(DATA SHOWN)
☆ ☆ ☆
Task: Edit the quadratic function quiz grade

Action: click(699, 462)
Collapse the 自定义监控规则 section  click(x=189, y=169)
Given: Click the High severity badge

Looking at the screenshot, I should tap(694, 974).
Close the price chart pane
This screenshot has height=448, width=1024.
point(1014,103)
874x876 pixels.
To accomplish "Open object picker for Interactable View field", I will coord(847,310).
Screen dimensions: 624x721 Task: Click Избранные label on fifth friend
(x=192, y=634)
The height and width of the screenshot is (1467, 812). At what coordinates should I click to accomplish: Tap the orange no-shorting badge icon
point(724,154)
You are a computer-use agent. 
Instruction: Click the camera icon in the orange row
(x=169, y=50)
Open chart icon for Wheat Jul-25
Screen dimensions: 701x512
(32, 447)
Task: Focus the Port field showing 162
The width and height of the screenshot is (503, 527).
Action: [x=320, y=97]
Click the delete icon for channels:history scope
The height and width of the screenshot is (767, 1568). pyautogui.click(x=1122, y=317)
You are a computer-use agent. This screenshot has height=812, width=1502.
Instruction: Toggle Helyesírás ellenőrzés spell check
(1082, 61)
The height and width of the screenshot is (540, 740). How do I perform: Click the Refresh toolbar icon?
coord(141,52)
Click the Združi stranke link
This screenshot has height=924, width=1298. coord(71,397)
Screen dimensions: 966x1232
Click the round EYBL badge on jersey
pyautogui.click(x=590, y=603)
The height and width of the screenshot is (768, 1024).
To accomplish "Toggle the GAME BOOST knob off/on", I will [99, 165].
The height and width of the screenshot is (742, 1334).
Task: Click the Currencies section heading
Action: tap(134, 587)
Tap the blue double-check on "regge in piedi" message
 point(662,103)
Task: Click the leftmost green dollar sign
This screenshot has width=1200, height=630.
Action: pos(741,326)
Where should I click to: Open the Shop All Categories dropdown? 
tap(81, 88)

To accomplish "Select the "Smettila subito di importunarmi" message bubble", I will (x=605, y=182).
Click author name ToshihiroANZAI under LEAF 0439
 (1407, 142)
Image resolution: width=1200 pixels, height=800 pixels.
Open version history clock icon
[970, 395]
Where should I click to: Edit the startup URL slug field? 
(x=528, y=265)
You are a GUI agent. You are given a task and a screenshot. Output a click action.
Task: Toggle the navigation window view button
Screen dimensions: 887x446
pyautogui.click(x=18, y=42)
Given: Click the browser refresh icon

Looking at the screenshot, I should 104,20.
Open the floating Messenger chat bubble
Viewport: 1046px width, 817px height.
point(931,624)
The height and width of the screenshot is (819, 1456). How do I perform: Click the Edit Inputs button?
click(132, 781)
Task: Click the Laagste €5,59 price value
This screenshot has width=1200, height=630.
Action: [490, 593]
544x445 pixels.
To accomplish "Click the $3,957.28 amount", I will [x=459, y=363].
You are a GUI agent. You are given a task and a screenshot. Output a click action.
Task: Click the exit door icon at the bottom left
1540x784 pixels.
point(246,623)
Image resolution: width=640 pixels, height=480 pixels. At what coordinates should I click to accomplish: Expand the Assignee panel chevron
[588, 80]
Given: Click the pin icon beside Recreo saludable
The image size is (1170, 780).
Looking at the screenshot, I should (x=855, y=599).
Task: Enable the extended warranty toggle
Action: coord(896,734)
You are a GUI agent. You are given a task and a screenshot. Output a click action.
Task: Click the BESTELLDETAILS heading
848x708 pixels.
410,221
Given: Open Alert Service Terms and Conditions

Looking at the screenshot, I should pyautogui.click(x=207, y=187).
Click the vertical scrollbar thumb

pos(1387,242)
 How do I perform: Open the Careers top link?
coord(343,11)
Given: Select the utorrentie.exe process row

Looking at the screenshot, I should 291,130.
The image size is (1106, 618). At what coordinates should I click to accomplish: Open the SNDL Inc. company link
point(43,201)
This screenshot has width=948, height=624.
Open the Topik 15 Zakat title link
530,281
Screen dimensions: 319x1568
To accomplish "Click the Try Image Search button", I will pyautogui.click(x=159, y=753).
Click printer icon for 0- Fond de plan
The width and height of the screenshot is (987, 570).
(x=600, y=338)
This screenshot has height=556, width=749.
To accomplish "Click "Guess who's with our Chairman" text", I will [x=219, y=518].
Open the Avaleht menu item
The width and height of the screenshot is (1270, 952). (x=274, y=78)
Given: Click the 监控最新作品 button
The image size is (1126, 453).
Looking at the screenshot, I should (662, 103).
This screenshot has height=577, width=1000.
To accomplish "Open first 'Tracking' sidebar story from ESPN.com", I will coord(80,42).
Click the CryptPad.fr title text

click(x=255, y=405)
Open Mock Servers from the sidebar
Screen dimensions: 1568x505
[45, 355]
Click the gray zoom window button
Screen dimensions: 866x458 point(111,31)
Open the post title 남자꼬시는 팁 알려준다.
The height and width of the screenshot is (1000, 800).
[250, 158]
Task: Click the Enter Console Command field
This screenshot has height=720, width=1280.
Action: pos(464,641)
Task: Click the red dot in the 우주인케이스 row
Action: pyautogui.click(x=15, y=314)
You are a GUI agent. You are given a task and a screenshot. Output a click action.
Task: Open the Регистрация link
☆ ☆ ☆
(WHAT IS BEING ASKED) Restate the material word for word, leaving nothing out.

(EXERCISE OUTPUT)
Task: Edit the quadratic function quiz grade

Action: click(699, 462)
Collapse the 自定义监控规则 section  click(x=189, y=169)
Given: Click the High severity badge

Looking at the screenshot, I should tap(694, 974).
Close the price chart pane
This screenshot has height=448, width=1024.
point(1014,103)
874x876 pixels.
To accomplish "Open object picker for Interactable View field", I will coord(847,310).
Screen dimensions: 624x721 Task: Click Избранные label on fifth friend
(x=192, y=634)
The height and width of the screenshot is (1467, 812). At what coordinates should I click to accomplish: Tap the orange no-shorting badge icon
point(724,154)
You are a computer-use agent. 
Instruction: Click the camera icon in the orange row
(x=169, y=50)
Open chart icon for Wheat Jul-25
Screen dimensions: 701x512
(32, 447)
Task: Focus the Port field showing 162
The width and height of the screenshot is (503, 527).
Action: [x=320, y=97]
Click the delete icon for channels:history scope
The height and width of the screenshot is (767, 1568). pyautogui.click(x=1122, y=317)
You are a computer-use agent. This screenshot has height=812, width=1502.
Instruction: Toggle Helyesírás ellenőrzés spell check
(1082, 61)
The height and width of the screenshot is (540, 740). How do I perform: Click the Refresh toolbar icon?
coord(141,52)
Click the Združi stranke link
This screenshot has height=924, width=1298. coord(71,397)
Screen dimensions: 966x1232
Click the round EYBL badge on jersey
pyautogui.click(x=590, y=603)
The height and width of the screenshot is (768, 1024).
To accomplish "Toggle the GAME BOOST knob off/on", I will [99, 165].
The height and width of the screenshot is (742, 1334).
Task: Click the Currencies section heading
Action: tap(134, 587)
Tap the blue double-check on "regge in piedi" message
 point(662,103)
Task: Click the leftmost green dollar sign
This screenshot has width=1200, height=630.
Action: pos(741,326)
Where should I click to: Open the Shop All Categories dropdown? 
tap(81, 88)

To accomplish "Select the "Smettila subito di importunarmi" message bubble", I will (x=605, y=182).
Click author name ToshihiroANZAI under LEAF 0439
 (1407, 142)
Image resolution: width=1200 pixels, height=800 pixels.
Open version history clock icon
[970, 395]
Where should I click to: Edit the startup URL slug field? 
(x=528, y=265)
You are a GUI agent. You are given a task and a screenshot. Output a click action.
Task: Toggle the navigation window view button
Screen dimensions: 887x446
pyautogui.click(x=18, y=42)
Given: Click the browser refresh icon

Looking at the screenshot, I should 104,20.
Open the floating Messenger chat bubble
Viewport: 1046px width, 817px height.
point(931,624)
The height and width of the screenshot is (819, 1456). How do I perform: Click the Edit Inputs button?
click(132, 781)
Task: Click the Laagste €5,59 price value
This screenshot has width=1200, height=630.
Action: [490, 593]
544x445 pixels.
To accomplish "Click the $3,957.28 amount", I will [x=459, y=363].
You are a GUI agent. You are given a task and a screenshot. Output a click action.
Task: Click the exit door icon at the bottom left
1540x784 pixels.
point(246,623)
Image resolution: width=640 pixels, height=480 pixels. At what coordinates should I click to accomplish: Expand the Assignee panel chevron
[588, 80]
Given: Click the pin icon beside Recreo saludable
The image size is (1170, 780).
Looking at the screenshot, I should (x=855, y=599).
Task: Enable the extended warranty toggle
Action: coord(896,734)
You are a GUI agent. You are given a task and a screenshot. Output a click action.
Task: Click the BESTELLDETAILS heading
848x708 pixels.
410,221
Given: Open Alert Service Terms and Conditions

Looking at the screenshot, I should pyautogui.click(x=207, y=187).
Click the vertical scrollbar thumb

pos(1387,242)
 How do I perform: Open the Careers top link?
coord(343,11)
Given: Select the utorrentie.exe process row

Looking at the screenshot, I should 291,130.
The image size is (1106, 618). At what coordinates should I click to accomplish: Open the SNDL Inc. company link
point(43,201)
This screenshot has width=948, height=624.
Open the Topik 15 Zakat title link
530,281
Screen dimensions: 319x1568
To accomplish "Click the Try Image Search button", I will pyautogui.click(x=159, y=753).
Click printer icon for 0- Fond de plan
The width and height of the screenshot is (987, 570).
(x=600, y=338)
This screenshot has height=556, width=749.
To accomplish "Click "Guess who's with our Chairman" text", I will [x=219, y=518].
Open the Avaleht menu item
The width and height of the screenshot is (1270, 952). (x=274, y=78)
Given: Click the 监控最新作品 button
The image size is (1126, 453).
Looking at the screenshot, I should (662, 103).
This screenshot has height=577, width=1000.
To accomplish "Open first 'Tracking' sidebar story from ESPN.com", I will coord(80,42).
Click the CryptPad.fr title text

click(x=255, y=405)
Open Mock Servers from the sidebar
Screen dimensions: 1568x505
[45, 355]
Click the gray zoom window button
Screen dimensions: 866x458 point(111,31)
Open the post title 남자꼬시는 팁 알려준다.
The height and width of the screenshot is (1000, 800).
[250, 158]
Task: Click the Enter Console Command field
This screenshot has height=720, width=1280.
Action: pos(464,641)
Task: Click the red dot in the 우주인케이스 row
Action: pyautogui.click(x=15, y=314)
You are a GUI agent. You are given a task and a screenshot. Output a click action.
Task: Open the Регистрация link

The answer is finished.